The Poker Players Alliance represents over a million poker players from around the country. The poker players play in all kinds of poker rooms, from the friendly, low-stakes game at the kitchen table, to the high-stakes, high-pressure games in the big casinos. We also represent online poker players, people who choose to match wits with opponents on their computers in the comfort of their own home.
Greg "Fossilman" Raymer, who became an instant celebrity when he won the World Series of Poker five years ago, honed his skills as a poker player by playing on the Internet, and he is not alone. Millions of Americans play online poker everyday, and they do so legally.
U.S. laws governing Internet gambling are unclear; while no one claims that playing poker on-line violates federal law, the Department of Justice takes the position that one federal law -- The Wire Act of 1961 -- prohibits all Internet gaming, including poker. However, courts have found that law to only govern sports betting. Rather than clarify what is and isn't legal, in 2006 Congress passed a law that told financial institutions to block payments for "unlawful Internet gambling" -- but then didn't clarify what that term means. This lack of clarity has created an unfortunate dynamic where millions of Americans play online poker but none of them play on American-owned websites.
Professional and amateur poker players are coming to Washington to deliver an online petition signed by over a 300,000 people in less than a month, asking Congress to regulate and then tax online poker playing in the United States. When is the last time an industry came to Washington and actually asked to be taxed? But poker players know that the current situation, where poker playing is legal but owning a poker-playing site is not, is completely unsustainable
There is a grassroots rebellion going on in America when it comes to poker. When the President asked the public to name their top issues through his government website, making Internet poker legal was among the top requests of the American people. The President knows about the popularity of poker -- he is an avid player himself. And he is not alone. Poker is a favorite Washington pastime among members of Congress, Senators, members of the Supreme Court, and even among the news media.

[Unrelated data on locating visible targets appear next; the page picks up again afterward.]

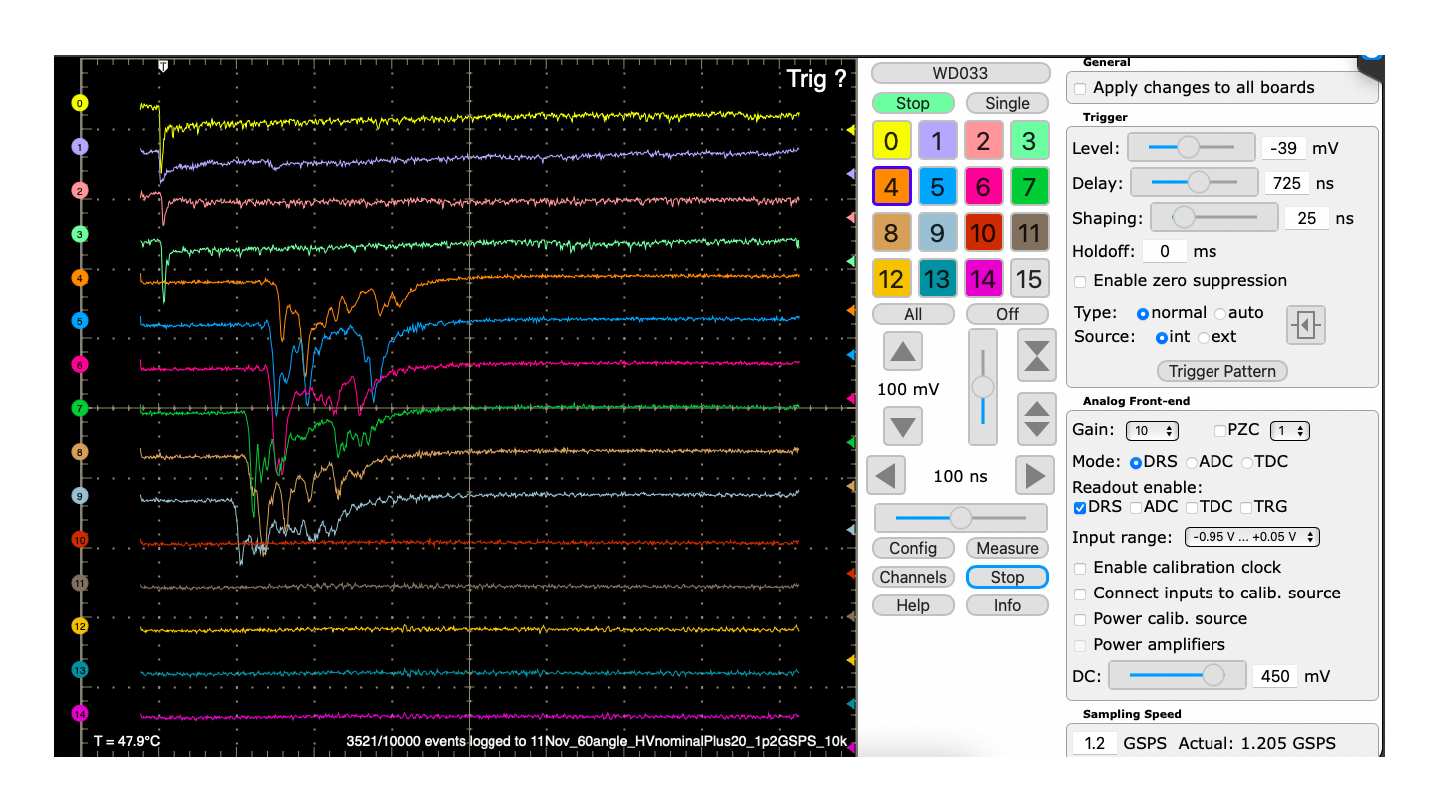This screenshot has height=799, width=1441.
Task: Click the double-arrow vertical offset icon
Action: tap(1036, 419)
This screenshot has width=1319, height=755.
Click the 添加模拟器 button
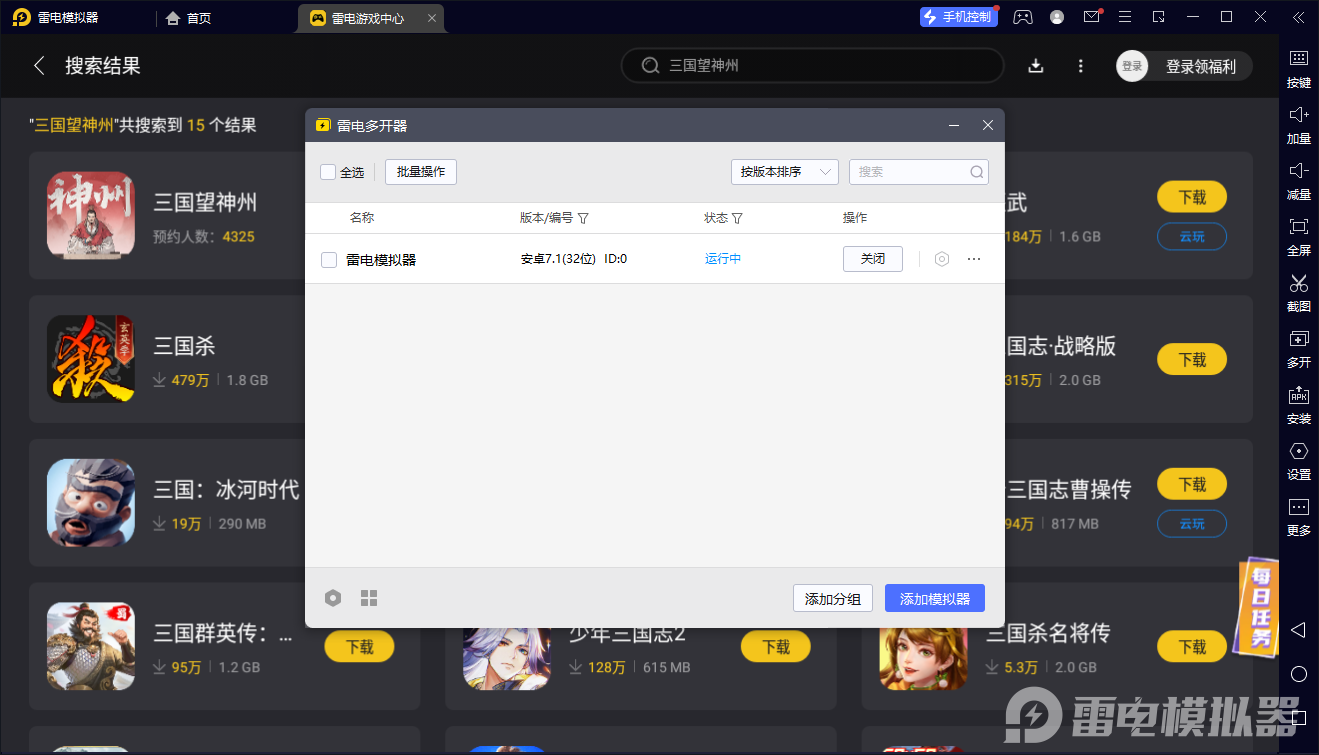tap(934, 597)
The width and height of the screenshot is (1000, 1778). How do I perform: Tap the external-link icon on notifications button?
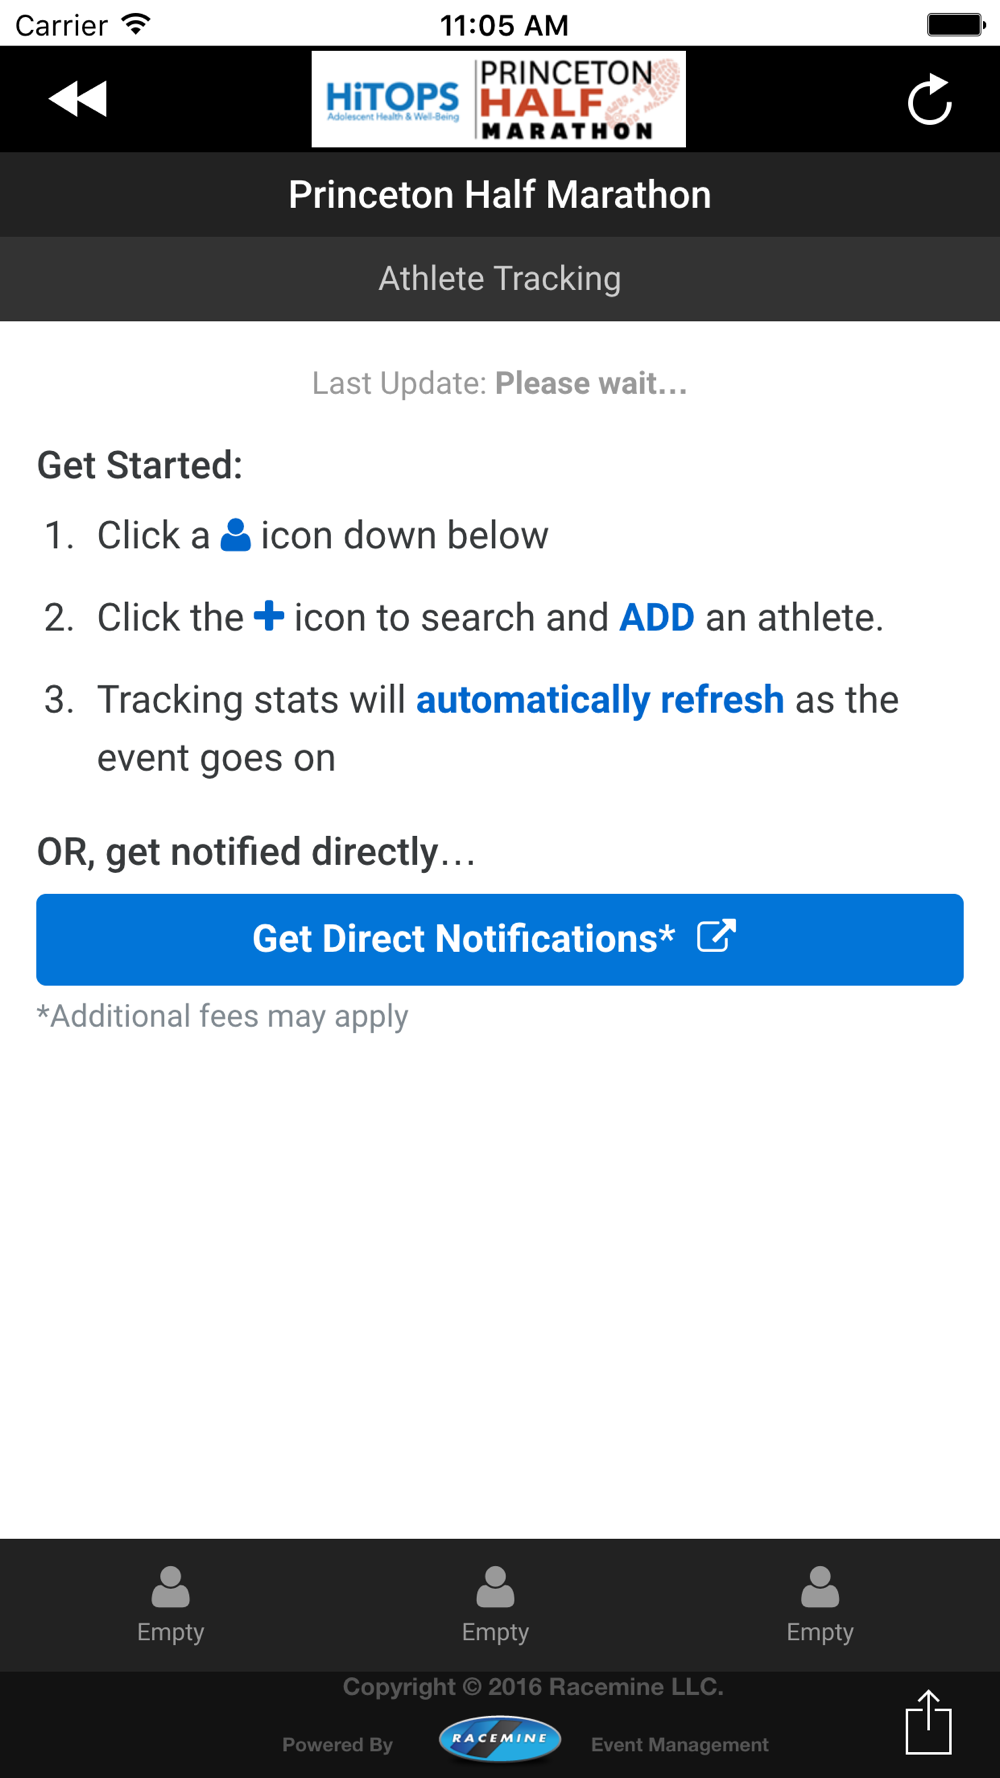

Proponents of a poker ban say it's all about kids, but protecting kids comes not through poorly prosecuted prohibition, but through common-sense regulation. The Poker Players Alliance will hold a forum on Capitol Hill during their fly-in, highlighting the efforts of several companies to make it more difficult - if not impossible - for kids to get access to poker playing sites. But these efforts are all for naught as long as Congress continues this unhelpful ban on American Internet poker companies.
When we come to Washington, we will meet with members of Congress, like Barney Frank of Massachusetts and Peter King of New York, who understand that the best way to protect kids, promote freedom and collect more taxes, is to create a licensed, regulated Internet poker industry in the United States. We will also meet with our opponents, lay our cards on the table and call their bluff.
I have played a lot of poker in my time, so I know a winning hand when I see one. Giving the American people more freedom, collecting more tax revenue for the government, enhancing regulations to protect children, and bringing more common sense to our legal system looks like a Royal Flush to me.